Now this week, Spotify is officially rolling out its voice assistant within its app, along with developing a voice-activated hardware device for the car. As these two platforms’ assistants evolve, not only are advanced music platform interaction and recommendations made possible, but advertising and emotional sentiment capabilities are on the horizon. As a result, we see voice tech becoming more than just a tool to choose your favorite song with a simple command, but a way to enable personalized experiences, changing the way people use streaming services.
This voicebot.ai article talks about something awesome! Leveraging Alexa as a social tool to connect with family & friends by sharing songs. Wild.
Here is an excerpt from the piece:
Alexa users listening to a song on an Echo smart speaker or their smartphone can ask the voice assistant to share the music with any contact who owns an Echo or has the Alexa mobile app. The recipient will get a notification, and Alexa will ask if they want to hear the song and what device they want to play the song on and allowing them to send a reaction back to the sender.

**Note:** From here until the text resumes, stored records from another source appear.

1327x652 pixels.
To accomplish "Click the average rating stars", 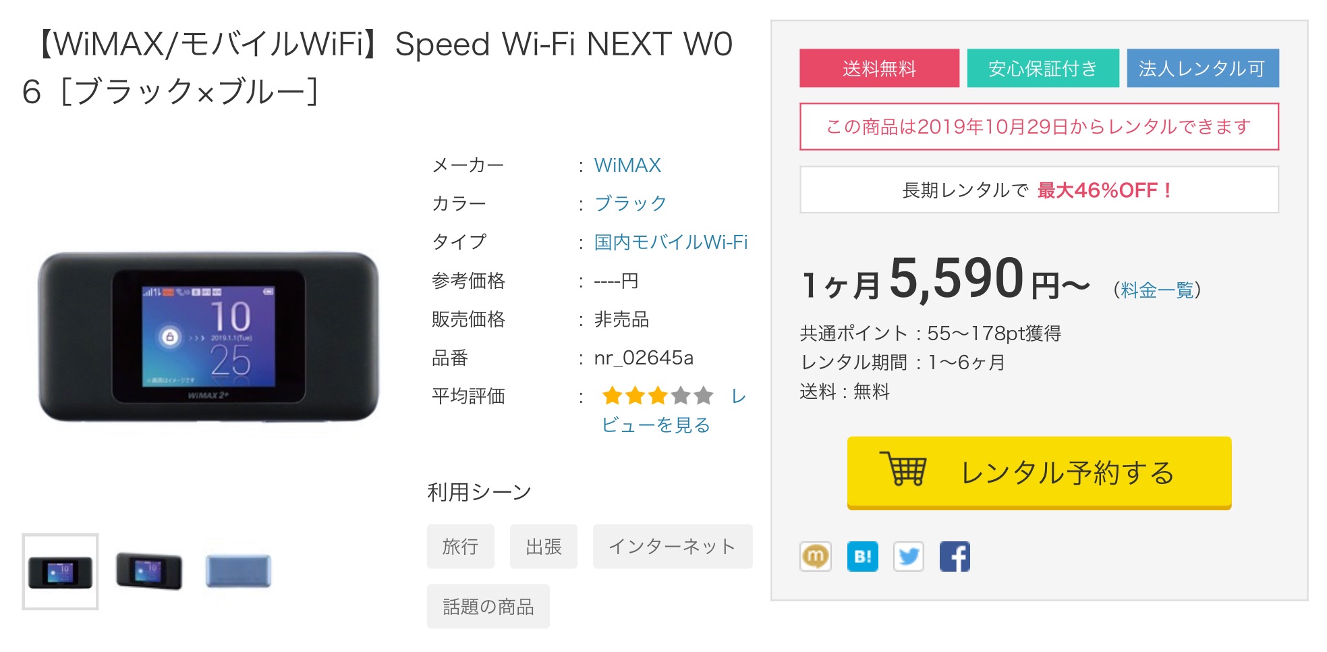I will [x=657, y=396].
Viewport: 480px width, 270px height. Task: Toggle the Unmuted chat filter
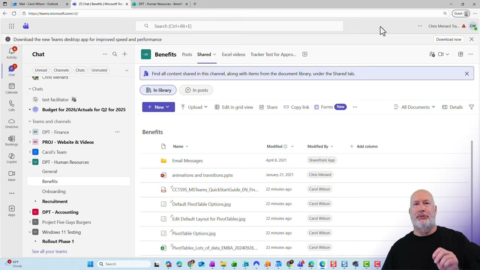[99, 70]
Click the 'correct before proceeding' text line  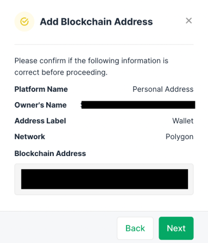61,72
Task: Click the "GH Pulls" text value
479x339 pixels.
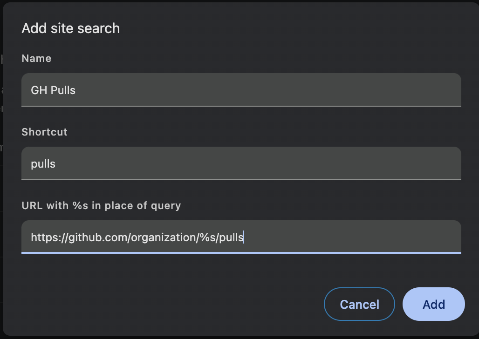Action: (x=53, y=90)
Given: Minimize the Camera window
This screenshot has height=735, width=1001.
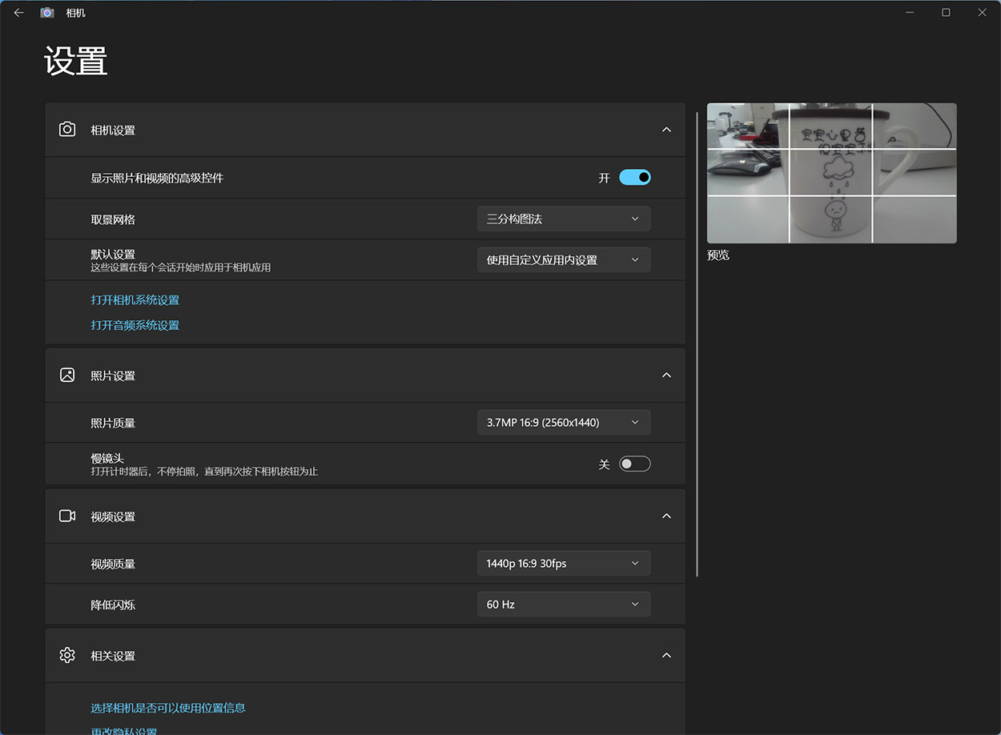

The music will play on the recipient’s default music streaming service if the song is available there, or use another streaming service if not. Alexa can tap an enormous playlist across Amazon Music, Apple Music, iheartradio, TuneIn, and Radio.com, but in case none of those have the song being shared, Alexa will offer to play a music station that might be relevant to the song title or artist.
Here is a note from the “Rain” agency:
Voice is a natural channel for conveying our emotions and feelings. However, voice technology is still trying to crack analyzing sentiment and how these data points can inform the creation of emotionally intelligent voice experiences and assistants. We have seen voice assistants like Amazon Alexa and Google Assistant expand their speaking styles to include different emotions in certain responses, reflecting more humanlike interactions.
However, monitoring emotions on the consumer side is still a nascent technology. Amazon has made some steps toward realizing this with its health and wellness wearable Halo, which tracks users’ tone through their voices to make them more aware of their communication styles. This week, we’ve seen a new update in emotion recognition with Spotify’s patent approval of technology that analyzes listeners’ moods. Even though the patent only points to a small amount of features and a targeted use case, we are beginning to see how voice technology might leverage sentiment to provide more relevant recommendations and experiences for consumers in many contexts.